ECLI:NL:RBUTR:2011:BR3268
Rechtbank Utrecht
- Eerste aanleg - meervoudig
- A. Wassing
- J. Ebbens
- Y.A.T. Kruijer
- Rechtspraak.nl
Beslissing op verzoek tot opheffing van voorlopige hechtenis
Op 13 juli 2011 heeft de Rechtbank Utrecht in de meervoudige raadkamer uitspraak gedaan in de zaak met parketnummer 16-600379-11. De rechtbank heeft het verzoek van de raadsvrouw tot opheffing van de voorlopige hechtenis afgewezen. Dit verzoek was primair gericht op opheffing en subsidiair op schorsing van de voorlopige hechtenis. De rechtbank heeft geconstateerd dat de verdenking en bezwaren die hebben geleid tot het bevel tot gevangenhouding van de verdachte nog steeds bestaan. De rechtbank heeft daarbij het bevel tot gevangenhouding van 28 april 2011 in overweging genomen, waarvan de geldigheidsduur voor het laatst was verlengd op 26 mei 2011. Tijdens de behandeling van de zaak op de zitting waren de officier van justitie, de verdachte en de raadsman aanwezig.

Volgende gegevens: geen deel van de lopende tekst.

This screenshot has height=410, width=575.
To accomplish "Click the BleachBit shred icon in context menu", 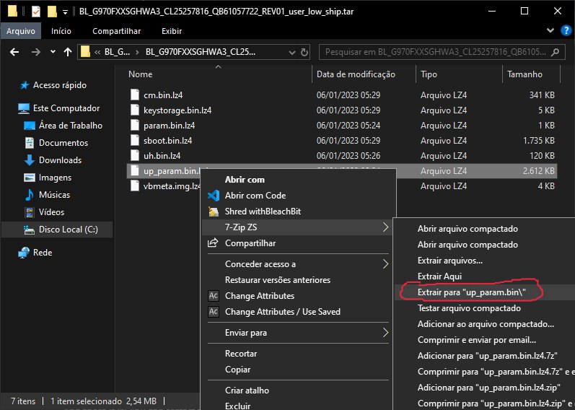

Na het onderzoek heeft de rechtbank overwogen dat er nog steeds gronden zijn voor de toepassing van de voorlopige hechtenis. De rechtbank heeft daarom het verzoek tot opheffing van de voorlopige hechtenis afgewezen. Echter, de rechtbank heeft ook besloten om de voorlopige hechtenis van de verdachte te schorsen met ingang van 14 juli 2011, onder bepaalde voorwaarden. Deze voorwaarden zijn onder andere dat de verdachte zich zal houden aan de tenuitvoerlegging van het bevel tot voorlopige hechtenis en dat zij zich niet aan strafbare feiten zal schuldig maken. De verdachte heeft verklaard bereid te zijn om aan deze voorwaarden te voldoen.
De uitspraak is gedaan door de rechters A. Wassing, J. Ebbens en Y.A.T. Kruijer, in aanwezigheid van griffier mr. E. van den Brink. De rechtbank heeft hiermee een belangrijke beslissing genomen in het kader van de voorlopige hechtenis en de rechten van de verdachte.